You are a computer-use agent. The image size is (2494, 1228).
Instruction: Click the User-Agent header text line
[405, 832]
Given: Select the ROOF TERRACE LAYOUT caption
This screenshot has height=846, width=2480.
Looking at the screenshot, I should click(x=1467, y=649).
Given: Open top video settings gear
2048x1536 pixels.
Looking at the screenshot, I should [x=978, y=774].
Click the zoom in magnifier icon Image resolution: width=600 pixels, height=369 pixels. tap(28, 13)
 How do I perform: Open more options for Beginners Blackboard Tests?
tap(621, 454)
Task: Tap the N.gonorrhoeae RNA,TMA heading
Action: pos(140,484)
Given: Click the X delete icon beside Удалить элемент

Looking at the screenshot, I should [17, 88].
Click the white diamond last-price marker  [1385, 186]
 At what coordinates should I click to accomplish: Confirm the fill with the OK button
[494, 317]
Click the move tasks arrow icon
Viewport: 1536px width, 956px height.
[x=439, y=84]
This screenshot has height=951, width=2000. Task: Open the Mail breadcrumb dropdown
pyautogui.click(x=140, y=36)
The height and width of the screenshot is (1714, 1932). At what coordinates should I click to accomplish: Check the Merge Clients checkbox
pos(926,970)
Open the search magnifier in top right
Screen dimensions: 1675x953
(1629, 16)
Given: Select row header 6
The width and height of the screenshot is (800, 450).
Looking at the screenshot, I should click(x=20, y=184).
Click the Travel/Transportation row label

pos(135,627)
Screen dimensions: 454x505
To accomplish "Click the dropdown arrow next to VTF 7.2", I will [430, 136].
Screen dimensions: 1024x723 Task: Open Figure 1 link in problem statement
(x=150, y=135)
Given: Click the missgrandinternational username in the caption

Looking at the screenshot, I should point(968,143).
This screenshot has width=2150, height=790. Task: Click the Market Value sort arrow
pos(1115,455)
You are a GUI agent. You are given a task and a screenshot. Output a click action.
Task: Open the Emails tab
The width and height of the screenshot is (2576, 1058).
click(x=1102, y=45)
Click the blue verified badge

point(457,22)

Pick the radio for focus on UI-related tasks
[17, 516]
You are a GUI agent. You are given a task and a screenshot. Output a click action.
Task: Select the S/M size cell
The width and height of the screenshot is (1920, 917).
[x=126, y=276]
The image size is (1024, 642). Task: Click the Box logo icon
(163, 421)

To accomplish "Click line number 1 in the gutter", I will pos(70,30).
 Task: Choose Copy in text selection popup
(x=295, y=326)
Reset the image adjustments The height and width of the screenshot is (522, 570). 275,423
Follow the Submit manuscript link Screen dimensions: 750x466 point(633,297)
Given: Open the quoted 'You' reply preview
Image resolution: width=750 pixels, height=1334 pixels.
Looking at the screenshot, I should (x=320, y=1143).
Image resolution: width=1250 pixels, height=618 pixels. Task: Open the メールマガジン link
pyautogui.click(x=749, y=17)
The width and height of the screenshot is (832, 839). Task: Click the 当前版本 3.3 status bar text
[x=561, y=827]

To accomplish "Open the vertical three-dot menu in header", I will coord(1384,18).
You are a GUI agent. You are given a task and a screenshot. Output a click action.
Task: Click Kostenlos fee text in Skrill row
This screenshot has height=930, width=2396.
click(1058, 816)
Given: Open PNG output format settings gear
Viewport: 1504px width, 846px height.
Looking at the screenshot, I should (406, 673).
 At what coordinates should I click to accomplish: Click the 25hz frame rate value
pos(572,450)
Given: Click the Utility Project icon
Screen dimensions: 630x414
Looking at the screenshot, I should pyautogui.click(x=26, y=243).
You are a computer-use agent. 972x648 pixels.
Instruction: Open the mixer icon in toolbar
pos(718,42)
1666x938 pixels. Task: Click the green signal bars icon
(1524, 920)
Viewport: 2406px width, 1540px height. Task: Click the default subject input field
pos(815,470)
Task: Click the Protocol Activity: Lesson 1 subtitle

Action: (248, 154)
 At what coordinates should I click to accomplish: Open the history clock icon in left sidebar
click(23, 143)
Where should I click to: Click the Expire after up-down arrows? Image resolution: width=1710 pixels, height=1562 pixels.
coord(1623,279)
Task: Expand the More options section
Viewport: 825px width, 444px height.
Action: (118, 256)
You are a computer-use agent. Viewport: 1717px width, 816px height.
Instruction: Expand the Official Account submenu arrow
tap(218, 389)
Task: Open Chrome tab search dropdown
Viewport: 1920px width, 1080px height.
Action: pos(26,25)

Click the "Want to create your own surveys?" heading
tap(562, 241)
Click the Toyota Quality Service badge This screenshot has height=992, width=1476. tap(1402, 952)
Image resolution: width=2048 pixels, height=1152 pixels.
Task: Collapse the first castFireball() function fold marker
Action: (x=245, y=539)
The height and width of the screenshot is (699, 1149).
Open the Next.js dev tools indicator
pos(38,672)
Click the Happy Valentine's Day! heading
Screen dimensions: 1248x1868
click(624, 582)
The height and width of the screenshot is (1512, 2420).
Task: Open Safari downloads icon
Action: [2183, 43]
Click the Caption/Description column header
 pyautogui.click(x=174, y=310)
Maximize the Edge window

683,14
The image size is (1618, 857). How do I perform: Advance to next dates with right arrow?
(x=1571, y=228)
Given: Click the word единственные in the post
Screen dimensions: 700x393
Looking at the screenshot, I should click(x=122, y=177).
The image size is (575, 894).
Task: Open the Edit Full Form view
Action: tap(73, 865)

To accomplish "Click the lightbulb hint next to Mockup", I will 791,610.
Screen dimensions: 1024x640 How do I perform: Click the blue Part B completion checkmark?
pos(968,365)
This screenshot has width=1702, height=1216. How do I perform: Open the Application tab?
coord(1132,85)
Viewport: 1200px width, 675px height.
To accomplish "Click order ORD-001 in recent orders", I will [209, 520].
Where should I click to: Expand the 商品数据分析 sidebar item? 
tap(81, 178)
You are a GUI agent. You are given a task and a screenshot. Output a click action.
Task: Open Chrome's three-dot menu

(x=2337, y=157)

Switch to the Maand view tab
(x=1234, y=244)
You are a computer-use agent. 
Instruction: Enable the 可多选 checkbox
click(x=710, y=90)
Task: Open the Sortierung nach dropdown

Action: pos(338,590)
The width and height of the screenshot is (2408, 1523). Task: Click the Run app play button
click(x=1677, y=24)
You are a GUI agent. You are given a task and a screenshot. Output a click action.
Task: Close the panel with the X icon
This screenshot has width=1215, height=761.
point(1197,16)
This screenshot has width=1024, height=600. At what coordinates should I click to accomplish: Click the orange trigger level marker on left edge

──────────

__EXERCISE DETAILS__
Please copy all of the records above line for line, keeping every character unchanged.

__RESPONSE TO THIS TASK__
You are a computer-use agent. The image size is (2494, 1228).
Instruction: Click the User-Agent header text line
[405, 832]
Given: Select the ROOF TERRACE LAYOUT caption
This screenshot has height=846, width=2480.
Looking at the screenshot, I should click(x=1467, y=649).
Given: Open top video settings gear
2048x1536 pixels.
Looking at the screenshot, I should [x=978, y=774].
Click the zoom in magnifier icon Image resolution: width=600 pixels, height=369 pixels. tap(28, 13)
 How do I perform: Open more options for Beginners Blackboard Tests?
tap(621, 454)
Task: Tap the N.gonorrhoeae RNA,TMA heading
Action: pos(140,484)
Given: Click the X delete icon beside Удалить элемент

Looking at the screenshot, I should [17, 88].
Click the white diamond last-price marker  [1385, 186]
 At what coordinates should I click to accomplish: Confirm the fill with the OK button
[494, 317]
Click the move tasks arrow icon
Viewport: 1536px width, 956px height.
[x=439, y=84]
This screenshot has height=951, width=2000. Task: Open the Mail breadcrumb dropdown
pyautogui.click(x=140, y=36)
The height and width of the screenshot is (1714, 1932). At what coordinates should I click to accomplish: Check the Merge Clients checkbox
pos(926,970)
Open the search magnifier in top right
Screen dimensions: 1675x953
(1629, 16)
Given: Select row header 6
The width and height of the screenshot is (800, 450).
Looking at the screenshot, I should click(x=20, y=184).
Click the Travel/Transportation row label

pos(135,627)
Screen dimensions: 454x505
To accomplish "Click the dropdown arrow next to VTF 7.2", I will [430, 136].
Screen dimensions: 1024x723 Task: Open Figure 1 link in problem statement
(x=150, y=135)
Given: Click the missgrandinternational username in the caption

Looking at the screenshot, I should point(968,143).
This screenshot has width=2150, height=790. Task: Click the Market Value sort arrow
pos(1115,455)
You are a GUI agent. You are given a task and a screenshot. Output a click action.
Task: Open the Emails tab
The width and height of the screenshot is (2576, 1058).
click(x=1102, y=45)
Click the blue verified badge

point(457,22)

Pick the radio for focus on UI-related tasks
[17, 516]
You are a GUI agent. You are given a task and a screenshot. Output a click action.
Task: Select the S/M size cell
The width and height of the screenshot is (1920, 917).
[x=126, y=276]
The image size is (1024, 642). Task: Click the Box logo icon
(163, 421)

To accomplish "Click line number 1 in the gutter", I will pos(70,30).
 Task: Choose Copy in text selection popup
(x=295, y=326)
Reset the image adjustments The height and width of the screenshot is (522, 570). 275,423
Follow the Submit manuscript link Screen dimensions: 750x466 point(633,297)
Given: Open the quoted 'You' reply preview
Image resolution: width=750 pixels, height=1334 pixels.
Looking at the screenshot, I should (x=320, y=1143).
Image resolution: width=1250 pixels, height=618 pixels. Task: Open the メールマガジン link
pyautogui.click(x=749, y=17)
The width and height of the screenshot is (832, 839). Task: Click the 当前版本 3.3 status bar text
[x=561, y=827]

To accomplish "Open the vertical three-dot menu in header", I will coord(1384,18).
You are a GUI agent. You are given a task and a screenshot. Output a click action.
Task: Click Kostenlos fee text in Skrill row
This screenshot has height=930, width=2396.
click(1058, 816)
Given: Open PNG output format settings gear
Viewport: 1504px width, 846px height.
Looking at the screenshot, I should (406, 673).
 At what coordinates should I click to accomplish: Click the 25hz frame rate value
pos(572,450)
Given: Click the Utility Project icon
Screen dimensions: 630x414
Looking at the screenshot, I should pyautogui.click(x=26, y=243).
You are a computer-use agent. 972x648 pixels.
Instruction: Open the mixer icon in toolbar
pos(718,42)
1666x938 pixels. Task: Click the green signal bars icon
(1524, 920)
Viewport: 2406px width, 1540px height. Task: Click the default subject input field
pos(815,470)
Task: Click the Protocol Activity: Lesson 1 subtitle

Action: (248, 154)
 At what coordinates should I click to accomplish: Open the history clock icon in left sidebar
click(23, 143)
Where should I click to: Click the Expire after up-down arrows? Image resolution: width=1710 pixels, height=1562 pixels.
coord(1623,279)
Task: Expand the More options section
Viewport: 825px width, 444px height.
Action: (118, 256)
You are a computer-use agent. Viewport: 1717px width, 816px height.
Instruction: Expand the Official Account submenu arrow
tap(218, 389)
Task: Open Chrome tab search dropdown
Viewport: 1920px width, 1080px height.
Action: pos(26,25)

Click the "Want to create your own surveys?" heading
tap(562, 241)
Click the Toyota Quality Service badge This screenshot has height=992, width=1476. tap(1402, 952)
Image resolution: width=2048 pixels, height=1152 pixels.
Task: Collapse the first castFireball() function fold marker
Action: (x=245, y=539)
The height and width of the screenshot is (699, 1149).
Open the Next.js dev tools indicator
pos(38,672)
Click the Happy Valentine's Day! heading
Screen dimensions: 1248x1868
click(624, 582)
The height and width of the screenshot is (1512, 2420).
Task: Open Safari downloads icon
Action: [2183, 43]
Click the Caption/Description column header
 pyautogui.click(x=174, y=310)
Maximize the Edge window

683,14
The image size is (1618, 857). How do I perform: Advance to next dates with right arrow?
(x=1571, y=228)
Given: Click the word единственные in the post
Screen dimensions: 700x393
Looking at the screenshot, I should click(x=122, y=177).
The image size is (575, 894).
Task: Open the Edit Full Form view
Action: tap(73, 865)

To accomplish "Click the lightbulb hint next to Mockup", I will 791,610.
Screen dimensions: 1024x640 How do I perform: Click the blue Part B completion checkmark?
pos(968,365)
This screenshot has width=1702, height=1216. How do I perform: Open the Application tab?
coord(1132,85)
Viewport: 1200px width, 675px height.
To accomplish "Click order ORD-001 in recent orders", I will [209, 520].
Where should I click to: Expand the 商品数据分析 sidebar item? 
tap(81, 178)
You are a GUI agent. You are given a task and a screenshot. Output a click action.
Task: Open Chrome's three-dot menu

(x=2337, y=157)

Switch to the Maand view tab
(x=1234, y=244)
You are a computer-use agent. 
Instruction: Enable the 可多选 checkbox
click(x=710, y=90)
Task: Open the Sortierung nach dropdown

Action: pos(338,590)
The width and height of the screenshot is (2408, 1523). Task: Click the Run app play button
click(x=1677, y=24)
You are a GUI agent. You are given a task and a screenshot. Output a click action.
Task: Close the panel with the X icon
This screenshot has width=1215, height=761.
point(1197,16)
This screenshot has width=1024, height=600. At what coordinates should I click to accomplish: Click the orange trigger level marker on left edge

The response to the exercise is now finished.